America's Car Mart (CRMT) Misses Q3 EPS by 3c
America's Car Mart (NASDAQ: CRMT) reported Q3 EPS of $0.47, $0.03 worse than the analyst estimate of $0.50. Revenue for the quarter came in at $137 million versus the consensus estimate of $132.35 million.
“We are very proud of our Company and our 35 year history of expanding our footprint to new communities. With our growth and the changes we have seen in the industry, it is time to make a few management structure changes that we believe will allow us to continue our success out into the future,” said William H. (“Hank”) Henderson, Chief Executive Officer of America’s Car-Mart, Inc. (the “Company”). “We have promoted Leon Walthall to the newly created position of Field Operations Officer where he will be leading our Regional Vice Presidents of Operations. Leon has been with the Company for over 27 years and has had tremendous success both as a General Manager and for the last six years as a Regional Vice President. Jeff Williams, our Chief Financial Officer for the last 10 years, will assume additional responsibilities as our President. We are very excited for Leon and Jeff and appreciate their hard-work and dedication to the Company. I am confident that expanding their scope of influence will be very beneficial and a move in the right direction to realizing the true potential of our Company.”
“We feel good about the quality of the vehicles we are selling and the credit profiles of our customers. However, we continue to struggle with our sales volumes as we haven’t yet seen relief from the operating environment. There is no doubt that competition is still very intense and January was particularly weak from a sales volume perspective. In addition to the high level of competition, we also attribute the volume challenges to us being more conservative with our underwriting and to a delay in income tax refunds this year compared to last,” added Mr. Henderson. “Even with the volume shortfall we were able to show good, solid growth at the top line for the quarter, something we are very proud of and something that we can build on as we move forward. We will continue to work hard on the expense side of the business as we move to improve productivity. We will adjust accordingly and as always continue to try to find just the right balance between risk and volume.”

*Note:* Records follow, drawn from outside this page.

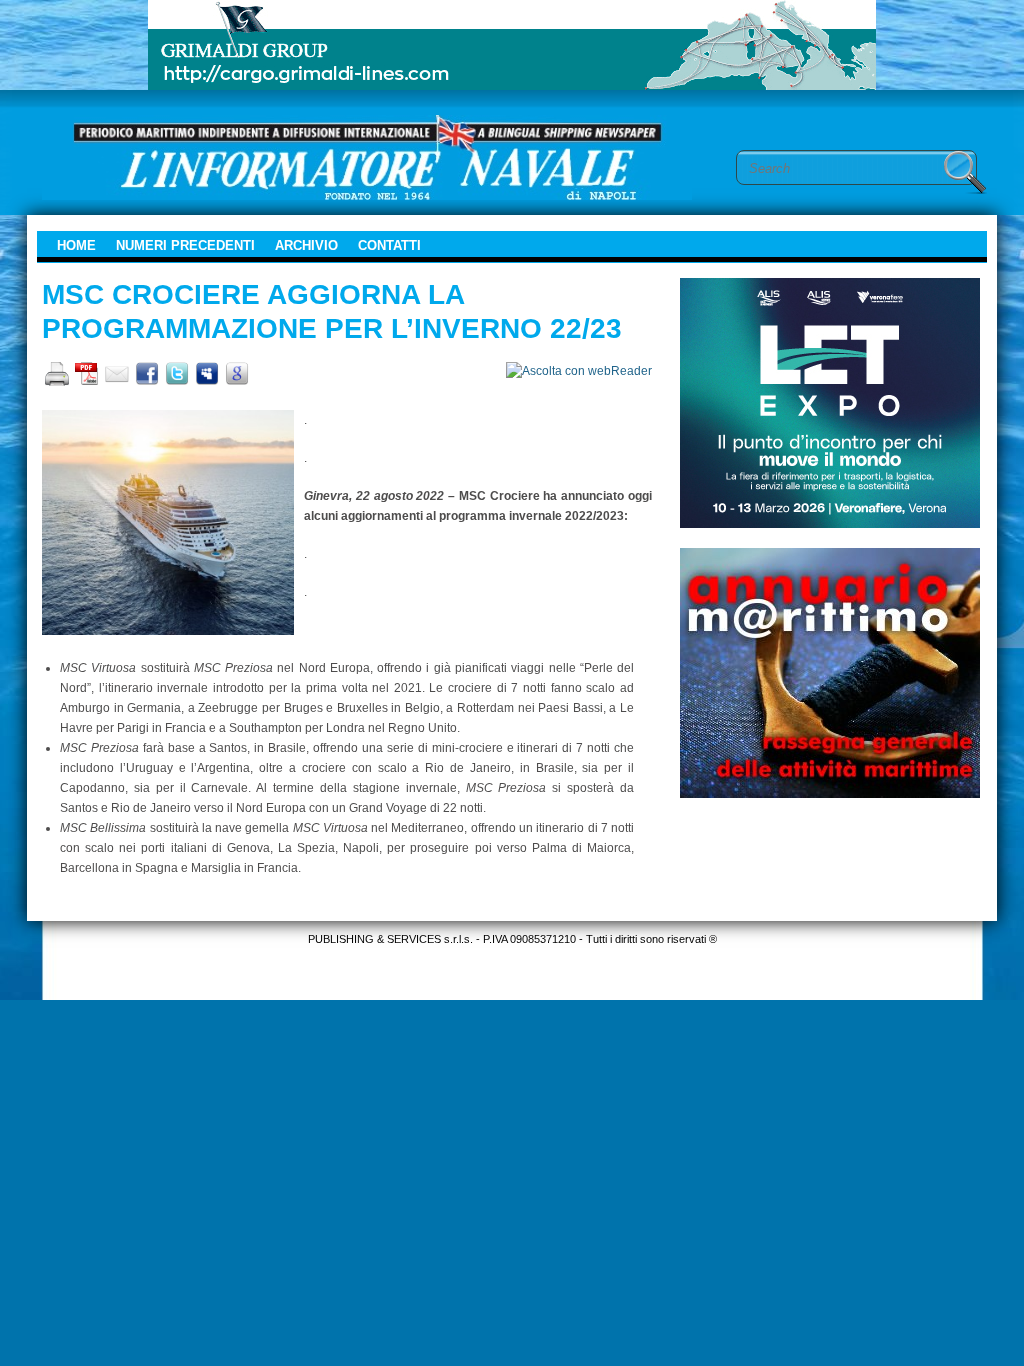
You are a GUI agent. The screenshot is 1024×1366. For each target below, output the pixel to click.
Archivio (306, 245)
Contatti (389, 245)
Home (76, 245)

“As Hank mentioned, one of our biggest challenges right now is finding our footing on the volume side and making sure our infrastructure costs are in alignment. Our cash on cash returns for the deals we are writing are solid, but we are struggling with attracting enough good, solid deals in this environment. While we still believe we will grow into our cost structure, which was created with the view of supporting much higher volumes, that was certainly not the case this quarter and we are making adjustments, including pushing for higher volumes,” said Jeff Williams, Chief Financial Officer for America’s Car-Mart, Inc. “It has been a very difficult market to read, and competitive forces are intense. We will continue to pursue our mission of striving to earn the repeat business of our customers by providing quality vehicles, affordable payment terms and excellent service. We believe more firmly than ever that supporting our customers with a face-to-face relationship is the best way to serve our market.”
“Our debt to equity ratio is 53.5% and our debt to receivables ratio is 27.6%, up from 24.6% at April 30, 2015. We re-purchased 252,513 shares for $6.5 million for an average cost of $25.73 per share during the quarter, and since February 10, 2010, we have repurchased 4 million shares, or 34% of our Company, for $131 million at an average cost of $32.76 per share. To support our growth and any potential future repurchases, today we exercised an option under our existing credit agreement to increase our revolving credit facilities by $27.5 million from $145 million to $172.5 million,” added Mr. Williams. “As always, we are focused on cash flows and growing value over the long-term. Since January 31, 2015, we have repurchased almost $17 million in common stock, incurred $6 million in capital expenditures, grown finance receivables by $18 million and inventory by $4 million, which will decrease back down during the fourth quarter, with only a $10 million increase in debt.”